Am Mittwoch haben wir mit Kinder in Rehweiler eine Dorfrallye gemacht. Ich habe ihnen ein wenig von Anna Merk erzählt, die auch die fromme Bärbel oder betende Bärbel genannt wurde. Sie starb 1929 im Alter von 74 Jahren. Ihr alkoholkranker Bruder brachte die Familie um Haus und Hof. Als Invalidenrentnerin wohnte die fromme Bärbel die letzten 30 Jahre ihres Lebens zur Miete im Haus, das heute von Prof. Bossert bewohnte wird – gleich oberhalb der Kirche. Zwei Jahre hat Pfarrer Arndt diese über Rehweiler hinaus bekannte Beterin und Ratgeberin noch selbst erlebt. Aus dem Pfarrhaus bekam sie die letzten Jahre ihres Lebens ihr Mittagessen. In der Mitte ihres Lebens war sie schwer erkrankt. Sie konnte kaum mehr reden. Man rechnete mit ihrem Ende. Darum rief man um 1 Uhr in der Nacht noch den Pfarrer Fichtbauer zu ihr. Pfarrer Arndt schrieb auf, was sich dann zutrug: „Als Pfarrer Fichtbauer zu ihr kam, hatte sie eine Christuserscheinung, die ihr die Gewissheit der Rettung gab. Als die Umstehenden das Lied „Lasst mich gehen“ zu Ende gesungen hatten, öffnete sie zu aller Überraschung die Augen und war wieder da. Sie konnte wieder sprechen und pries den Herrn Jesus. Das Erlebnis war so schön, dass sie am liebsten heimgegangen wäre. Es kostete ihr Tränen, als sie merkte, dass sie noch nicht zum Herrn hingehen durfte. Jesus hatte sie erwählt. Sie genas und wurde eine „Mutter in Christus“.
Wenn man diese Sätze liest, wird man an eine Nahtod-Erfahrung erinnert. Die fromme Bärbel begann dann in der Bibel zu lesen und betete viel für andere Menschen. Die Grabplatte von Barbara ist im Friedhof Rehweiler noch vorhanden an der Mauer bei der Leichenhalle.
An diese Schilderung einer Christuserscheinung musste ich bei unserem heutigen Predigttext denken, den Sie seit ihrer Schulzeit kennen: Es ist die Geschichte von der Bekehrung des Paulus.
Man geht davon aus, dass Paulus in seiner Sturm- und Drangzeit war, so zwischen 20 und 30, als er meinte, er müsse für die Reinheit seines jüdischen Glaubens eintreten und Gewalt anwenden. Etwas salopp könnte man sagen, dass sich Paulus als junger Mensch radikalisiert hat. Er wandte sich dem Pharisäertum zu, einer Bewegung, die für die reine Lehre eintrat und für das Befolgen der jüdischen Gesetze. Man fühlt sich erinnert an junge Menschen unserer Tage, die einer fundamentalistischen Propaganda auf den Leim gehen.

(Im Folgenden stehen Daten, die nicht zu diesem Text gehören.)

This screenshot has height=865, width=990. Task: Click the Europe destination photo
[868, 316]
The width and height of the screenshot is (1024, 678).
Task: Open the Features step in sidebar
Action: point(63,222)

Lukas erzählt von Paulus in der Apostelgeschichte sehr drastisch, wie er brutal gegen die Christen vorging. „Er schnaubte Drohung und Mord gegen sie“, heißt es im Griechischen. Er war also voll Eifer bei der Sache wie ein Blindwütiger, der sich nicht mehr im Griff hat. Aus eigener Initiative, nicht im offiziellen Auftrag der Hohenpriester, reiste er nach Damaskus. Die Christen sah er als Sekte an, die bekämpft werden müsse. Mit einem Empfehlungsschreiben der Hohenpriester wollte er zum Synagogenvorstand in Damaskus gehen. Synagogenvorstände hatten das Recht der Auspeitschung, die in ihrer Folge auch zum Tod führen konnte.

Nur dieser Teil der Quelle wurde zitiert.